Work request = Determine how many lines in the entries below contain the word "computer". The reply is that number alone.

Exercise data =
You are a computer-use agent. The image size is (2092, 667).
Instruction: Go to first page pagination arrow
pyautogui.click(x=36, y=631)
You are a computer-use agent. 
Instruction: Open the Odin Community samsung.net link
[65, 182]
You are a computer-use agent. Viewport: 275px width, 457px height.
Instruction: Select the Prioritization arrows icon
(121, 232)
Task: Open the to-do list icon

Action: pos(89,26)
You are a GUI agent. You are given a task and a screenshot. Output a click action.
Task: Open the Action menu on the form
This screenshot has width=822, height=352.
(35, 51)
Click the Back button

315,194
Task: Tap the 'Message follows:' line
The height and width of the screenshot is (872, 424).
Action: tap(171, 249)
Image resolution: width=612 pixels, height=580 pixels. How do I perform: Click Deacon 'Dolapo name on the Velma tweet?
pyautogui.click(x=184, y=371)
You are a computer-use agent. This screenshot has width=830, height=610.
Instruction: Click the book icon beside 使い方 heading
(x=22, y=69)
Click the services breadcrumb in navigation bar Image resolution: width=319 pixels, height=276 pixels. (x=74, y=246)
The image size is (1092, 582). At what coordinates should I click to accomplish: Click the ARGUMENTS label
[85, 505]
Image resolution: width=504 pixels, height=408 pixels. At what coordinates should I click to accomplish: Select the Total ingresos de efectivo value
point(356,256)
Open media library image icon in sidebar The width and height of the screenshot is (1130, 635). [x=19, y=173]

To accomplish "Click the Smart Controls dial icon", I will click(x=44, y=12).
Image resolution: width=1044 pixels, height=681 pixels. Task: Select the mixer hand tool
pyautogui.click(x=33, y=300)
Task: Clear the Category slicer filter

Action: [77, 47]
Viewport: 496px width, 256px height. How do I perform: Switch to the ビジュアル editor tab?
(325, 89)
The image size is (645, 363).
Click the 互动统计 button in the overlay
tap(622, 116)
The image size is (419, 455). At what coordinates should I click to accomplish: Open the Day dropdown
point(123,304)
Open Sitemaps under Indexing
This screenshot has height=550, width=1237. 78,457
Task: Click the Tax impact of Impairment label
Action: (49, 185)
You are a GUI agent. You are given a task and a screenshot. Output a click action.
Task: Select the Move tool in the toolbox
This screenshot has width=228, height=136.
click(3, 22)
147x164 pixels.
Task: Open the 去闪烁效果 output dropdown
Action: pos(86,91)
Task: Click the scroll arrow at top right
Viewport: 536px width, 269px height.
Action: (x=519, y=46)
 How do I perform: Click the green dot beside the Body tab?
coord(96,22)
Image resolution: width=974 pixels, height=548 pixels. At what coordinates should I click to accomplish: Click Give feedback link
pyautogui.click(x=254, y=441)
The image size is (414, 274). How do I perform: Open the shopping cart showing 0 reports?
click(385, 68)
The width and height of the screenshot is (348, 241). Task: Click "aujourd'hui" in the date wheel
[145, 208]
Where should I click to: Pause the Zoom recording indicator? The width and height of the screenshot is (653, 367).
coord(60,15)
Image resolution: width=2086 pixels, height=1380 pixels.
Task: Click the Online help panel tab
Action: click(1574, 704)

Final answer = 4